Sunday 5 June 2011

Audience and motivations

Perhaps now is the time to outline my motivations and intentions in a little more detail. 

As someone with one foot in science and the other in the visual arts, I frequent blogs and other online islands of information sharing which span both areas, often presenting hugely divergent landscapes.  Something which I find from both angles, however, is a shared love of intelligent beauty, in particular the presentation of data in a meaningful and visually appealing way.  This is most obviously manifest in the widespread sharing of the most elegant and exciting infographics, such as those found on Information is Beautiful

One particularly appealing example is this physical sculpture which represents the population density distribution within many of the capital cities of the world.  This installation in the Turbine hall would be just as appreciated by the arty 'set' as the scientific one.  Its cleverness, simplicity and effectiveness appeal across the perceived art/science divide. 

Concepts of attribution, traceability and accountability are increasingly evident in the realm of blogging, in the form of trackbacks and "found via"s.  Similarly, from the other end, ideas of citations and sources (which are now so easy to include in a text) are creeping in from Wikipedia and its ilk. 

Another example of beautiful information, and the one which most inspired this project, was the historic map I mentioned previously

An idea which intrigued me again and again during the philosophical 'science and society' module which we did in the first term was the notion of a scientific idea as undergoing a continual process of refinement and revision.  This contrasts sharply to the textbook science and known-outcome experiments we experience in classrooms.  I wish to erode this notion of scientific ideas as ossified facts which spring into being, fully formed and rigidly resistance to change.  In addition, I want to incorporate ideas of accountability and transparency, which shows the antecedents of an idea, its origins, its developments, the path that thinkers took to get to what we have now - our current best guess. 
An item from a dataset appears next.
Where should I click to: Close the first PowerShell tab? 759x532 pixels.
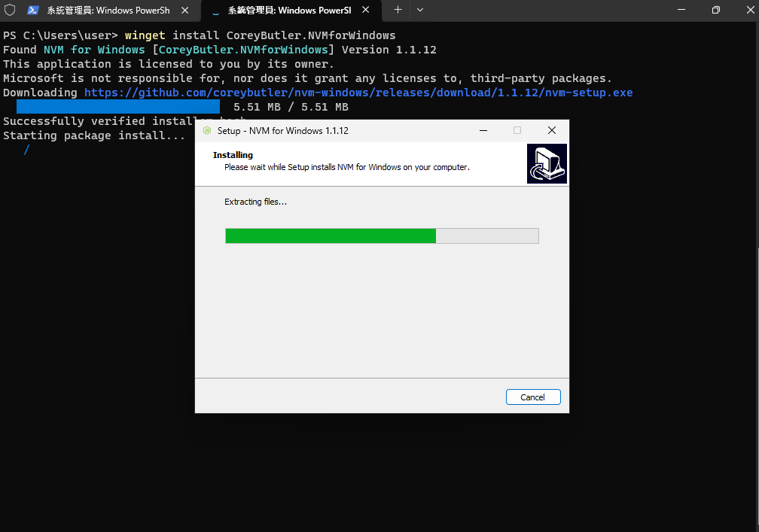[186, 11]
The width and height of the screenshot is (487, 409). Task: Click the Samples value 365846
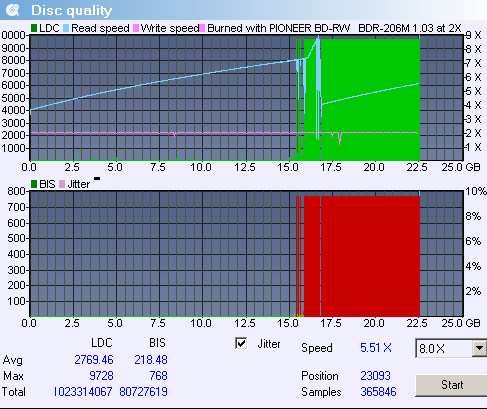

It is my hope that by creating a beautiful, engaging piece which appeals primarily at a visual level, it will introduce to those of a more artistic bent these notions of science as an ongoing process where everything is questionable, but accountable.  I would also like the piece to appeal to those of a more scientific persuasion that art has something to offer, in giving opportunities of directly and engagingly presenting ideas which become ingrained by practice.

In this project, the medium is not the message but is intended to be the vehicle which will take that message to viewers, to grab their attention just enough that they might just begin to look at science, or the presentation of science, in a new way.